# English language schools in Abu Dhabi



## New_hope (Jul 23, 2009)

Hello everyone
I am moving soon to Abu Dhabi to start a teaching position in a university there and I need some information about English language schools in Abu Dhabi. I have a daughter who is going to Grade 8 and another daughter who is going to Grade 5 (both are currently in Cnadian schools). My salary includes AED 20,000 annual school allowance for each of them and I am not sure if I can find a good school for AED 20,000. I can top up a little bit but I hope I do not have to go so far on this. 

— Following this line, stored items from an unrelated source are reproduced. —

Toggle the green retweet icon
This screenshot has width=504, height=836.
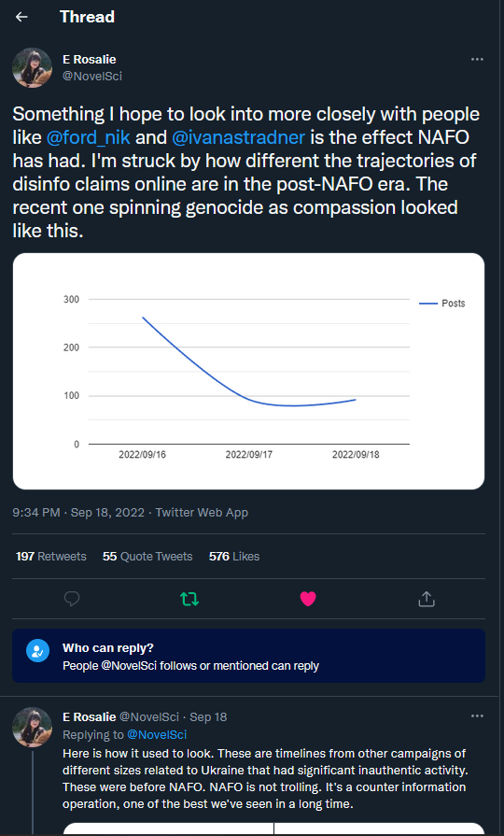click(x=189, y=599)
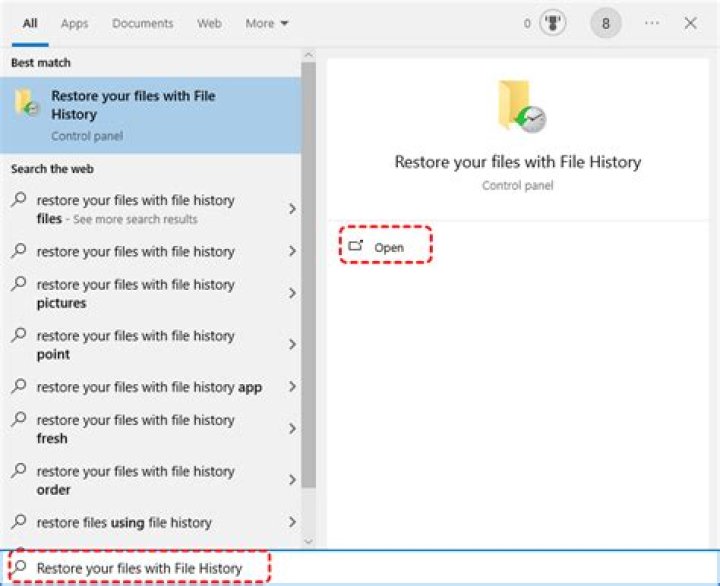This screenshot has width=720, height=586.
Task: Open the user account avatar circle
Action: (x=605, y=23)
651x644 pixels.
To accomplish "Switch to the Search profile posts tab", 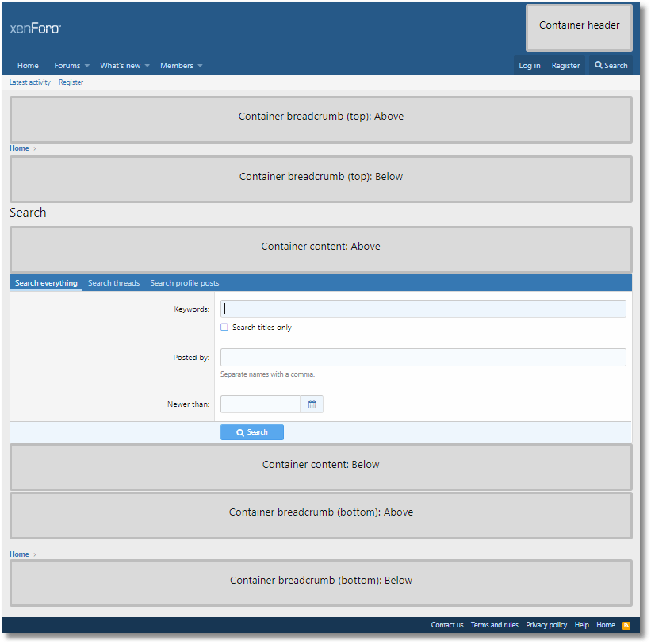I will (184, 283).
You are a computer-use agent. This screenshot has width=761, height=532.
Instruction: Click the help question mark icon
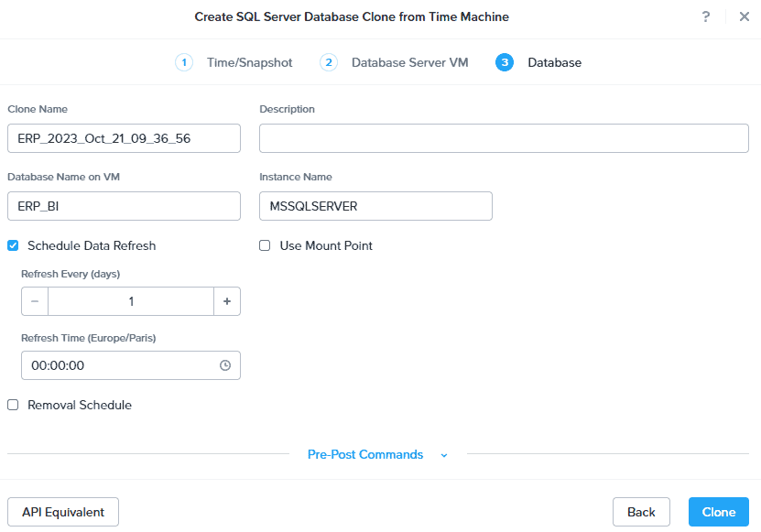(x=706, y=16)
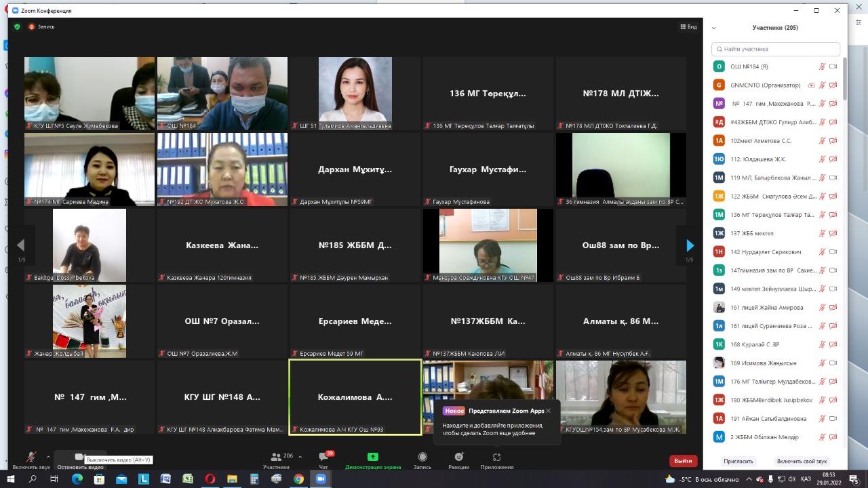Stop video with Остановить видео button
Image resolution: width=868 pixels, height=488 pixels.
(79, 459)
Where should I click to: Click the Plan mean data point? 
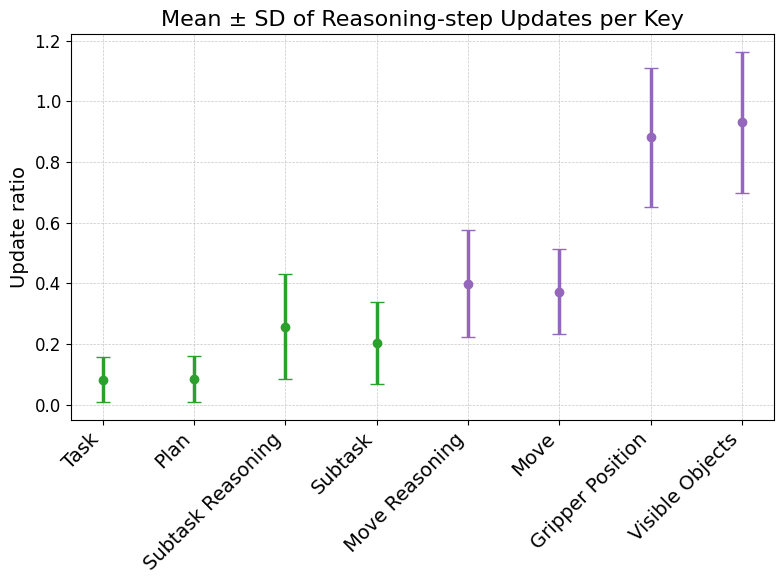click(194, 379)
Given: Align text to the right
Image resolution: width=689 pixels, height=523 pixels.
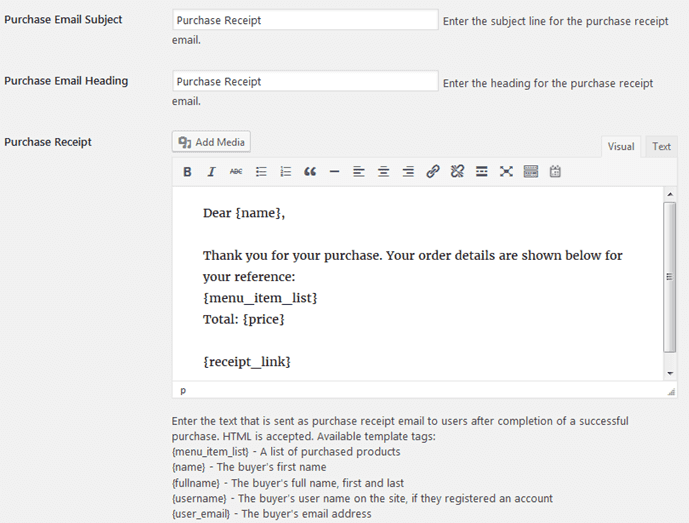Looking at the screenshot, I should (408, 172).
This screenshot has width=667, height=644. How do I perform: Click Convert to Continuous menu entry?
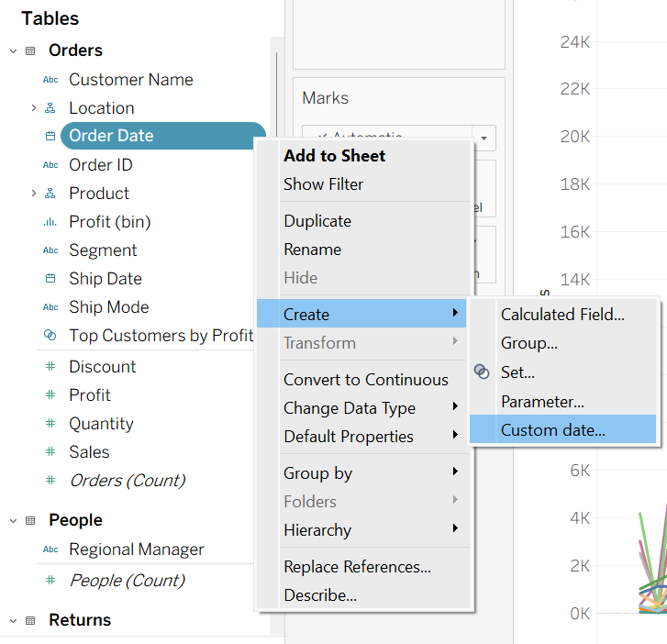(365, 380)
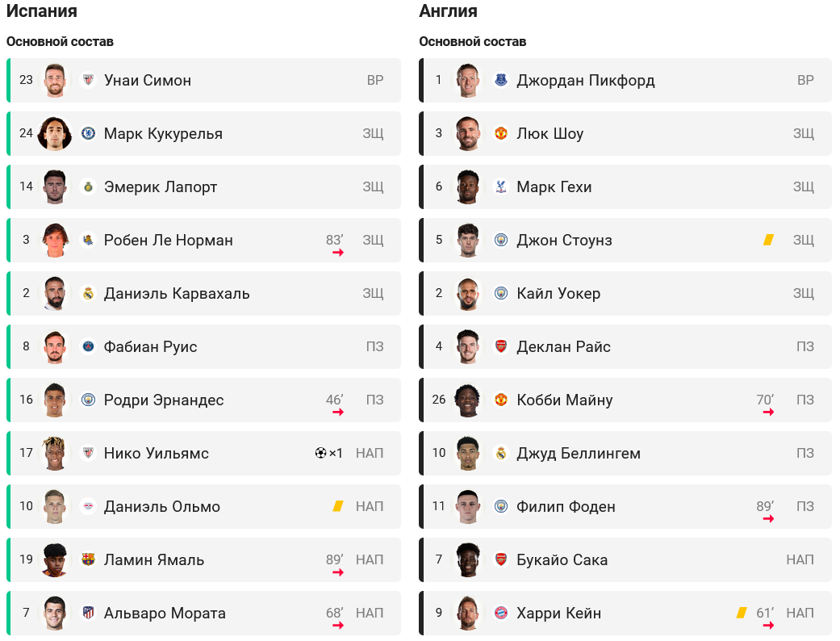The image size is (840, 641).
Task: Click the Real Madrid badge beside Джуд Беллингем
Action: point(501,453)
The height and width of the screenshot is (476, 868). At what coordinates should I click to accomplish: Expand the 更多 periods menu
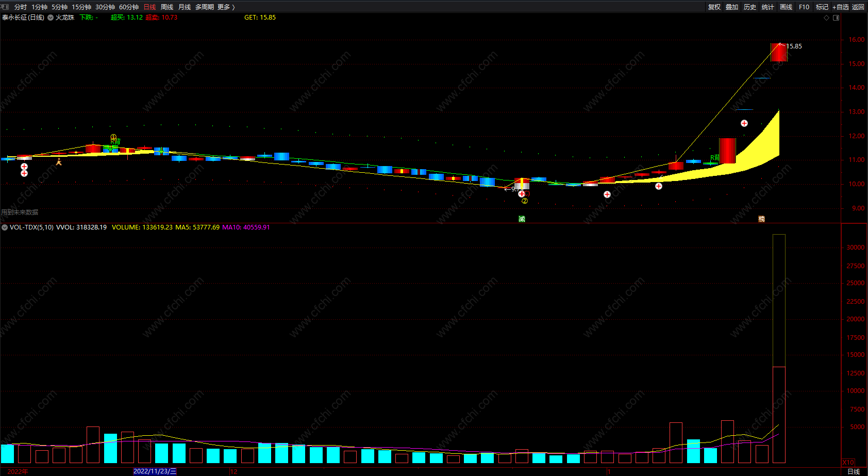(226, 7)

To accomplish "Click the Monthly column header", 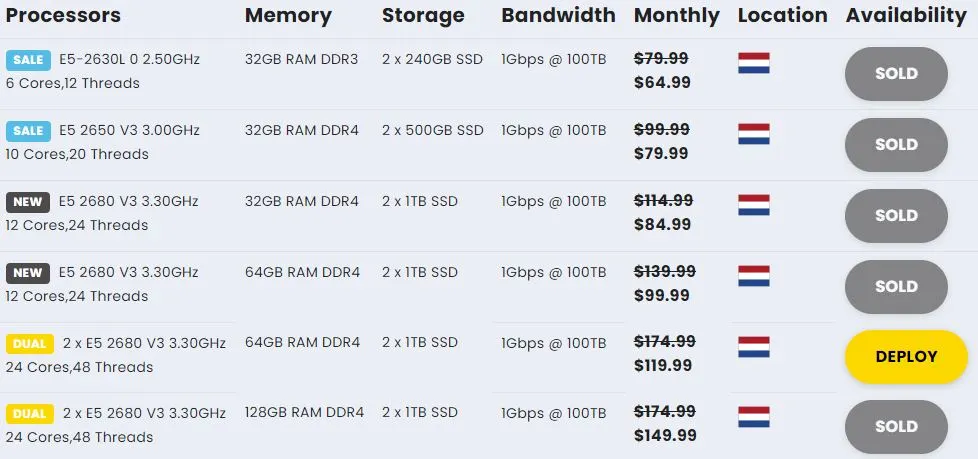I will coord(677,16).
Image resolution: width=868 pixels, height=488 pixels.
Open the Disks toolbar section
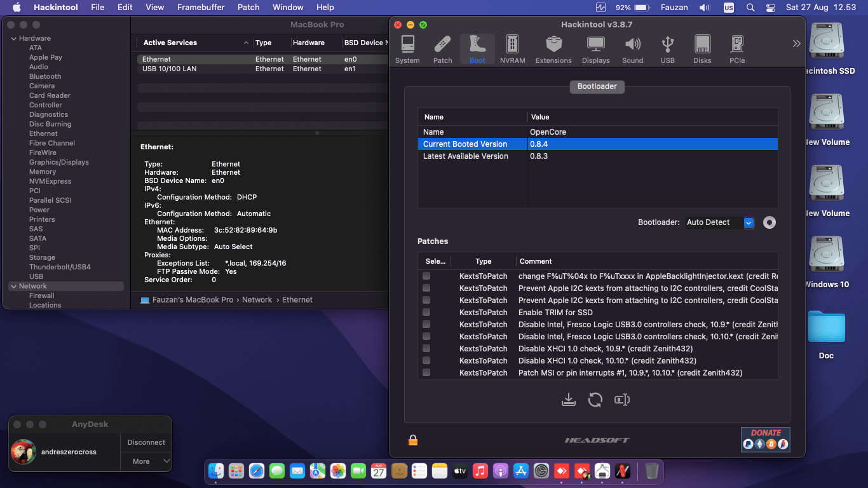pos(702,49)

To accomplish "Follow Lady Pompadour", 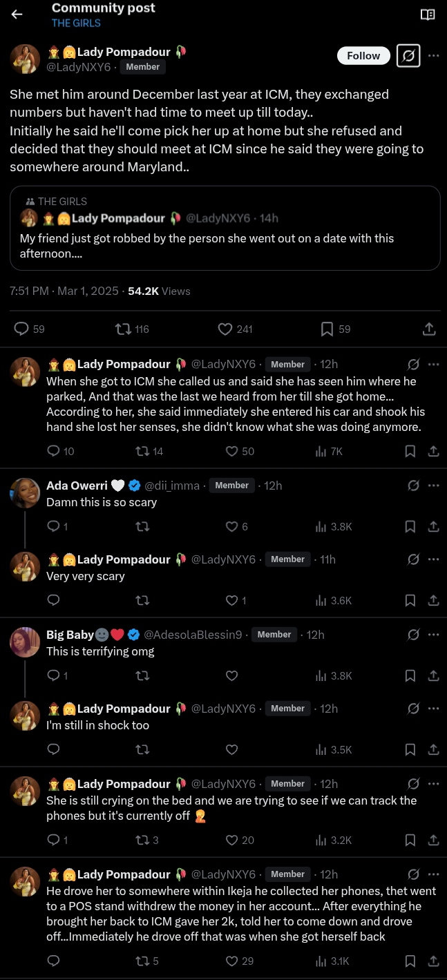I will (363, 56).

Also, is Arabic (or French) are mandatory in English language schools in Abu Dhabi?

Some information will definitly help ... thanks


----------



## DYLANJAMAL (Feb 20, 2009)

New_hope said:


> Hello everyone
> I am moving soon to Abu Dhabi to start a teaching position in a university there and I need some information about English language schools in Abu Dhabi. I have a daughter who is going to Grade 8 and another daughter who is going to Grade 5 (both are currently in Cnadian schools). My salary includes AED 20,000 annual school allowance for each of them and I am not sure if I can find a good school for AED 20,000. I can top up a little bit but I hope I do not have to go so far on this.
> 
> Also, is Arabic (or French) are mandatory in English language schools in Abu Dhabi?
> ...


I guess we are at the same boat... will move to Abudahabi very soon to start teaching in Khalifa univ. I have two kids too, I have checked and asked couple people who are on the ground there...
Unfortunately, 20K is not enough for good school. I have checked two schools (Canadian) in Abudagi, the feedback about the one that charge around 18-20K is not a good school. There is another one (New) Canadian school (that used Alberta educational system but it is pricey (around 45K). I am gathering alot of information before my departure on the mid of august...
Can I ask what univ. you will be teaching in and what area? Which town you will come from?
Have you got luck in accommodation in Abudabi yet?
I am from Waterloo, Ontario....
good luck
Dylan


----------



## JEB (Jun 23, 2008)

I am also going to teach but in Al Ain I have a daughter who will be starting 6th grade. I am also looking for a good school, possibly American but I am open I would not mind her going to a French school so that she could learn the language.


----------